-- DIRECTIONS --
Carry on the Advent homily below, picking up right after "You're welcome."

-- QUOTED PASSAGE --
►
2nd Sunday of Advent A
I know what you are all thinking. This is my first Sunday homily since I turned fifty. He should be a lot wiser than before. Don’t worry, I have the same expectation for myself. And I really think that I have made some progress. I have become much more efficient in how I sin. You see, when I was young, I thought there were many ways to sin. This action and that action were so numerous that they could not be counted. As I got a little older, I realized that while many actions constituted sin, they all sprung from a few motivations. Things such as pride, jealousy, self-hatred, anger and vengeance is how we sin. But now I have it down to one way to sin and I am going to teach it to you. You’re welcome.
◄
-- STORED DATA --
►
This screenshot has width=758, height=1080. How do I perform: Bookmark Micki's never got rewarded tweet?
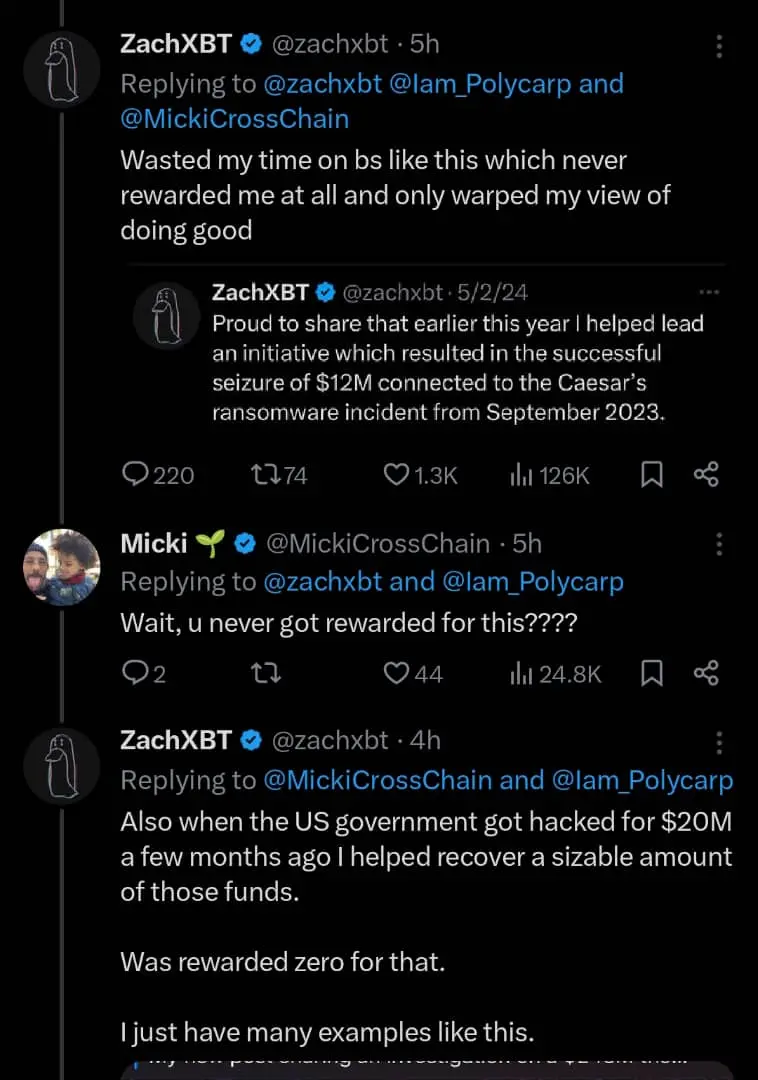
◄
►
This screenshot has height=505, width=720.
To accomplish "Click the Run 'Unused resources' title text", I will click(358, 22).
◄
-- ANSWER TO THE EXERCISE --
First off, let me be clear. There is never a reason to sin. Did you hear the first reading? “Comfort, give comfort to my people.” The prophet Isaiah exults that our service is at end, our guilt has been expiated and the glory of the Lord has been revealed. We cry out from the roof tops the good news of our God who has come to save us. We hear of John the Baptist who preached of one greater than him coming. His sole purpose was to forgive sins and do whatever else was required to prepare the way of the Lord. His mission echoed the words of Isaiah, “Make straight in the wasteland a highway for our God! Every valley shall be filled in, every mountain and hill shall be made low; the rugged land shall be made a plain, the rough country, a broad valley.” Nothing should prevent the Lord from coming to us. But ultimately we have a better reason not to sin. The incarnation, life, death and resurrection of Jesus Christ. Because he came to show us how to live, we cannot claim we do not know the way. Because he has given us his Holy Spirit, we cannot claim we are powerless. Because he loved us, we cannot claim to not have enough love to share. Knowing we are powerful, blessed and loved, you would think it would be impossible to sin. But as I said, I have an easy one step plan. It is even able to overcome all that grace.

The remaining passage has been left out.